Saved data entries
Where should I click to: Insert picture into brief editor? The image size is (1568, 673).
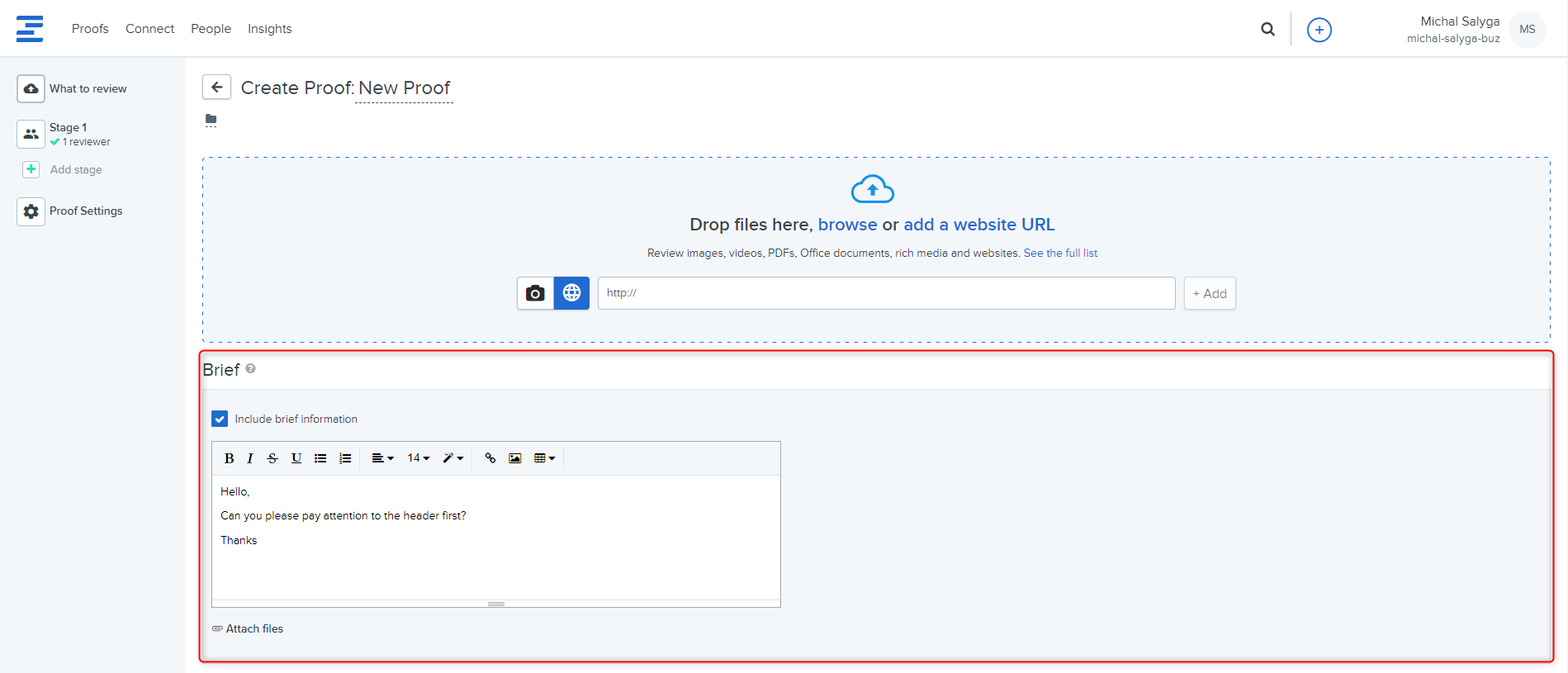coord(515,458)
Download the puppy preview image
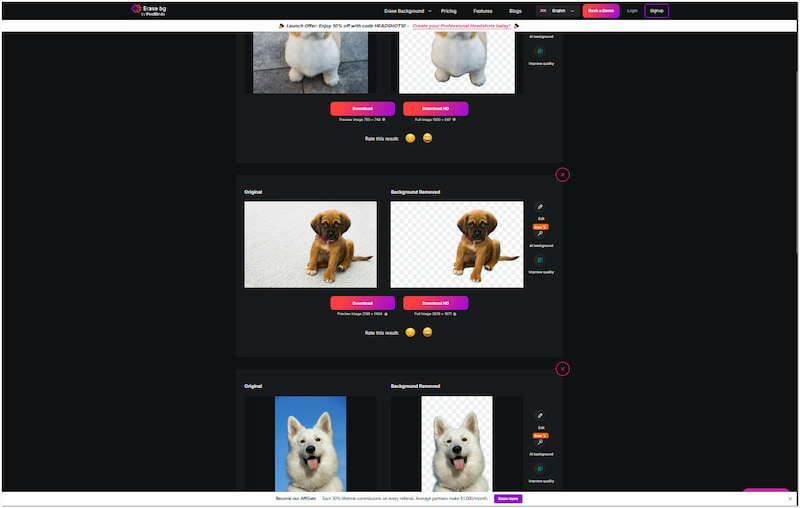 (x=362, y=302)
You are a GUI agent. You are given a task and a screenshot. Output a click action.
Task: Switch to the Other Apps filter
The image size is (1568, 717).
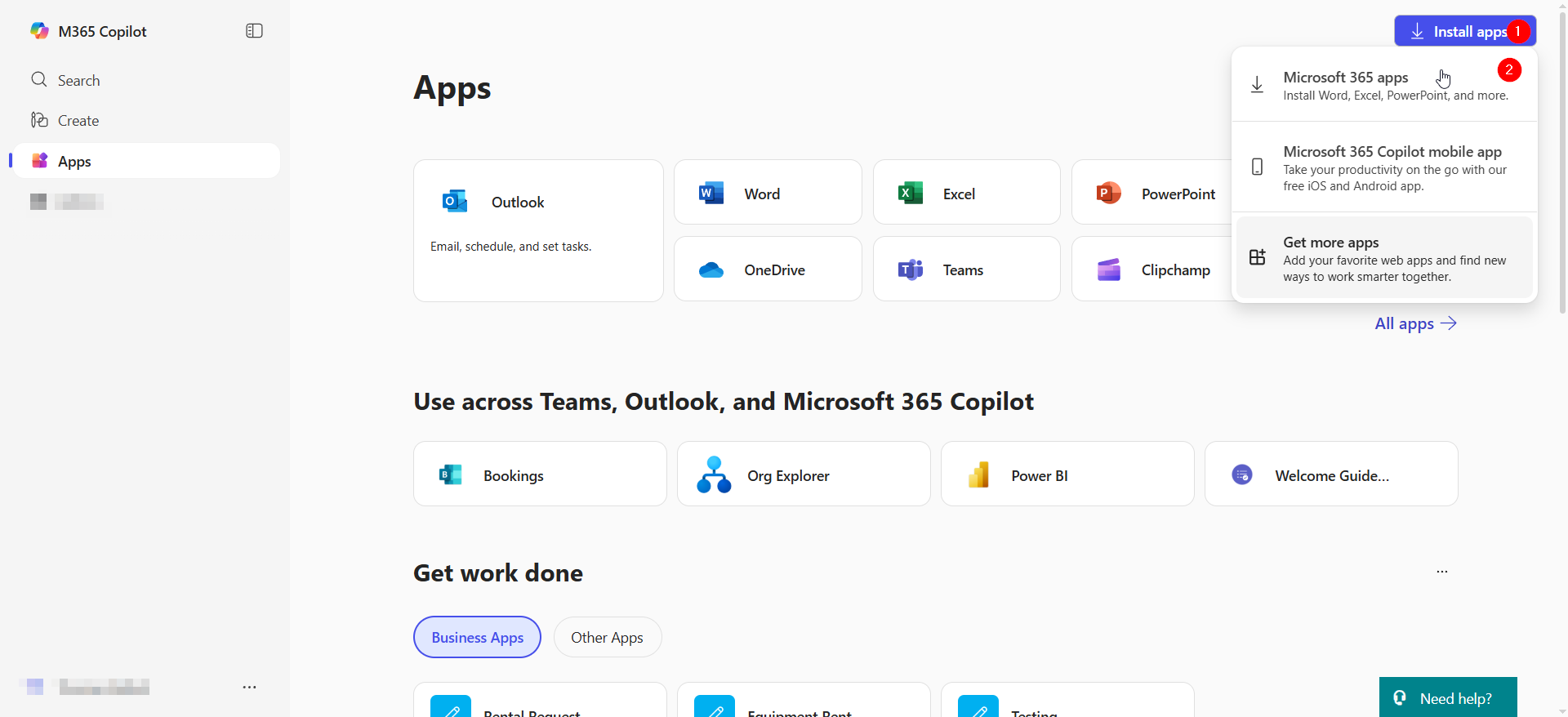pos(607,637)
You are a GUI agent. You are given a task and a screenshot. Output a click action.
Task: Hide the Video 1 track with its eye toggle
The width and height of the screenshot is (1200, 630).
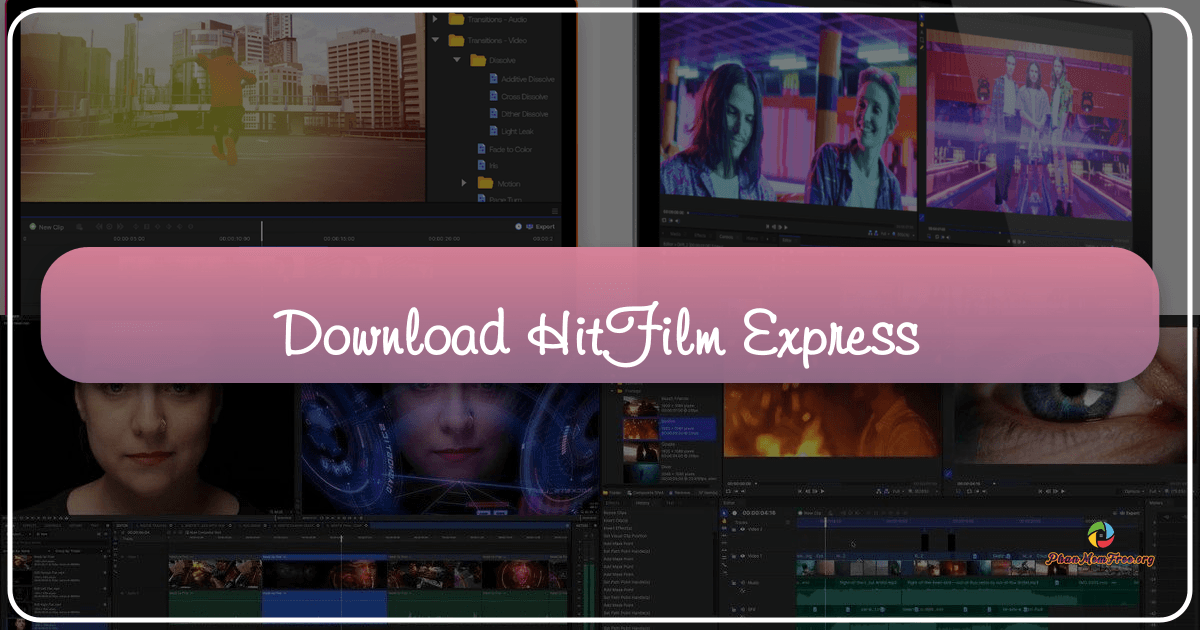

WORK REQUEST >> Every line above should be output exactly, except for the pictures.

EXERCISE ANSWER >>
Where should I click to: Insert picture into brief editor? The image size is (1568, 673).
coord(515,458)
Download the puppy preview image
 (x=362, y=302)
You are a GUI agent. You are given a task and a screenshot. Output a click action.
Task: Switch to the Other Apps filter
The image size is (1568, 717).
pos(607,637)
You are a GUI agent. You are given a task and a screenshot. Output a click action.
Task: Hide the Video 1 track with its eye toggle
The width and height of the screenshot is (1200, 630).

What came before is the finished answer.